DOC: Virtual Machines - ibmcb/cbtool GitHub Wiki

  • Virtual Machine (VM) deployments can be carried by one of the following components: the main CBTOOL Orchestration Node (in case of VMs deployed explicitly by the CLI, in synchronous/blocking mode), by a "Virtual Machine daemon" (in case of VMs deployed explicitly by the CLI, but in asynchronous/non-blocking mode) or by Virtual Application Daemons or Virtual Application Submitter daemons (always explicitly).

  • CBTOOL decides which parameters need to be sent to the cloud based on a Virtual Machine template (Configuration Object [VM_TEMPLATES]). The list of template attributes can be inspected with the command roleshow (role type).

  • Virtual Machine templates are defined by supplying at least three key attributes on a “template” file (more optional attributes can be added).

  1. A VM role, typically a function performed by the VM within a given Virtual Application type. The VM role is an internal abstraction used extensively by CBTOOL, and has to be mapped to a set of (subsequent) cloud-specific attributes.

  2. An image identifier (imageid1). This parameter is used by CBTOOL to decide, upon the instantiation of a new VM with a certain role, which cloud-specific VM image identifier should be supplied to the cloud.

  3. An instance size, a cloud-specific identifier to a certain amount of hypervisor resources that the defined VM image will get upon instantiation.

  • CBTOOL and SSH KEYS

  1. After CBTOOL determines that a VM is fully booted, it has to login on each VM through SSH, in order to configure the basic VM Operating System resource data collection and (in case of VMs that are part of a Virtual Application) applications.

  2. To perform the SSH login, CBTOOL uses the username (it has to be a user other than root) defined by the parameters login and a private SSH key defined in ssh_key_name. You can check the current value of these parameters with the command cldshow vm_defaults. Despite being part of the Configuration Object [VM_DEFAULTS], these values are read from the section [USER-DEFINED : CLOUDOPTION_XYZ ] on your private configuration file.

  3. This means that the public part of the SSH key has to be injected on the VM, inside the file /home/USERNAME EQUALS VALUE OF THE LOGIN PARAMETER DEFINED IN THE CBTOOL CONFIGURATION FILE/.ssh/authorized_keys. The SSH key injection capabilities vary wildly from cloud to cloud, and while preparing a VM to be used with CBTOOL on a real cloud, there are 3 possible courses of action:

    a) Your cloud is able of injecting the appropriate public SSH into your VM during the boot process, taking care of writing the key to appropriate authorized_keys file belonging to the defined user. This is a very rare scenario, since it typically requires full support for cloud-init and the editing of /etc/cloud/cloud.cfg file to indicate which user should receive the injected key. If your cloud is in this category, the values of the parameters X_KEY_NAME and X_SSH_KEY_NAME (e.g., OSK_KEY_NAME and OSK_SSH_KEY_NAME) MUST be the same.

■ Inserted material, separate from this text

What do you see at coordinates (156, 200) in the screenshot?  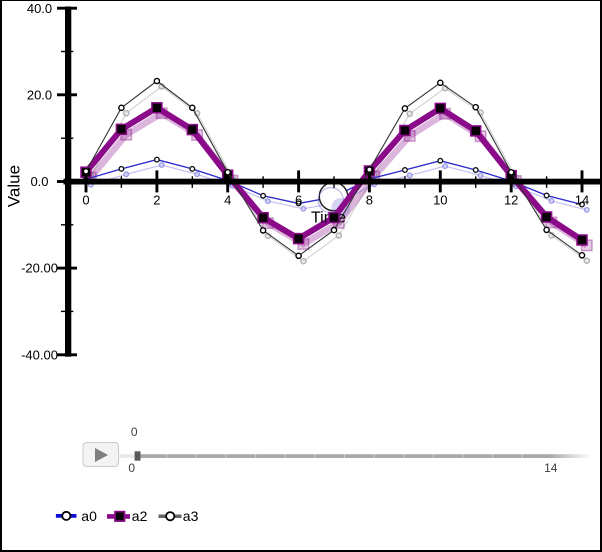 I see `svg-text: 2` at bounding box center [156, 200].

    b) Your cloud takes care of injecting the appropriate public SSH into your VM during the boot process, but only does that for the root user. If that is the case, then boot a VM, let the key defined in X_KEY_NAME (e.g., OSK_KEY_NAME) get injected for the root user, and then manually copy the contents of the keys file (/root/.ssh/authorized_keys) to /home/USERNAME EQUALS VALUE OF THE LOGIN PARAMETER DEFINED IN THE CBTOOL CONFIGURATION FILE/.ssh/authorized_keys. When the script ~/cbtool/scripts/common/cb_cleanup.sh is run, before capturing the VM, this action (copying the contents of the root's key file) is done automatically. If your cloud is in this category, then the values of the parameters X_KEY_NAME and X_SSH_KEY_NAME (e.g., OSK_KEY_NAME and OSK_SSH_KEY_NAME) CAN be the same.

    c) Your cloud does not support any kind of key injection. If that is the case, then boot a VM, manually scp the key file to the appropriate directory (/home/USERNAME EQUALS VALUE OF THE LOGIN PARAMETER DEFINED IN THE CBTOOL CONFIGURATION FILE/.ssh/authorized_keys), perform all other steps described in preparing a VM to be used with CBTOOL on a real cloud and just capture the VM. If your cloud in this category then the value of the parameter X_KEY_NAME (e.g., OSK_KEY_NAME) simply does not matter. CBTOOL will just use the private key file name defined in X_SSH_KEY_NAME (e.g., OSK_SSH_KEY_NAME) to login on the VMs.